Common (1% to 10%): Rigidity
Rare (0.01% to 0.1%): Creatine phosphokinase elevation
Frequency not reported: Muscle pain, muscle spasms, muscle weakness, neck muscle spasm, systemic lupus erythematosus
Postmarketing reports: Rhabdomyolysis[Ref]

Respiratory

Aspiration of ingested food usually occurred in patients with dysphagia or in acute overdose.[Ref]

Rare (0.01% to 0.1%): Aspiration of ingested food, lower respiratory tract infection/fatal lower respiratory tract infection, pneumonia, pulmonary embolism, respiratory arrest, respiratory depression, respiratory depression/arrest with/without circulatory collapse
Very rare (less than 0.01%): Allergic asthma
Frequency not reported: Difficulty breathing, nasal congestion, throat tightness
Postmarketing reports: Pleural effusion, sleep apnea/sleep apnea syndrome[Ref]

Renal

Very rare (less than 0.01%): Acute interstitial nephritis/interstitial nephritis
Postmarketing reports: Renal failure[Ref]

Hypersensitivity

Frequency not reported: Angioedema
Postmarketing reports: hypersensitivity reactions[Ref]

Endocrine

Postmarketing reports: Pseudopheochromocytoma[Ref]

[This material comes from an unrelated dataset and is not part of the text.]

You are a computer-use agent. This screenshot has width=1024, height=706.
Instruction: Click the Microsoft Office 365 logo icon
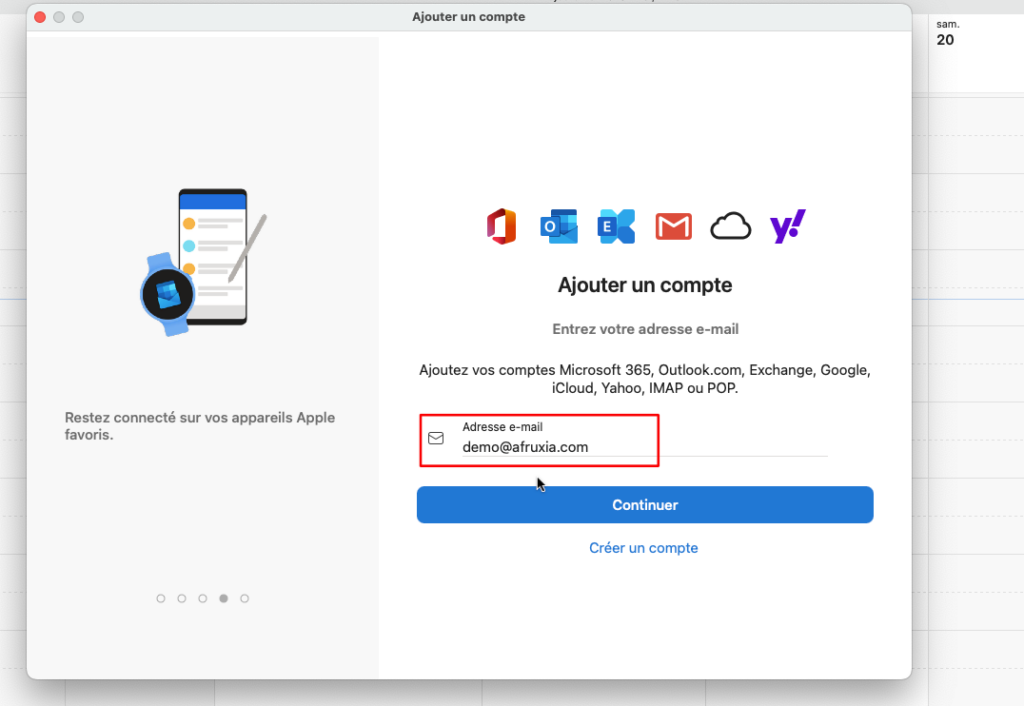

Some side effects of clozapine may not be reported. Always consult your doctor or healthcare specialist for medical advice. You may also report side effects to the FDA.

Renal Dose Adjustments

Use with caution; dose reduction may be necessary in patients with significant renal impairment

Clozapine Breastfeeding Warnings

There is limited data regarding use of this drug during breastfeeding. Because sedation and adverse hematologic effects have been reported, other agents are preferred. In 4 breastfed infants, 1 experienced sedation and 1 agranulocytosis; specific details of these cases are not available.

Use should be avoided; discontinue drug or discontinue nursing taking into consideration importance of drug to mother. Excreted into human milk: Yes Comments: If breastfeeding is undertaken, closely monitor breastfed infant for excessive sedation and periodically monitor WBC.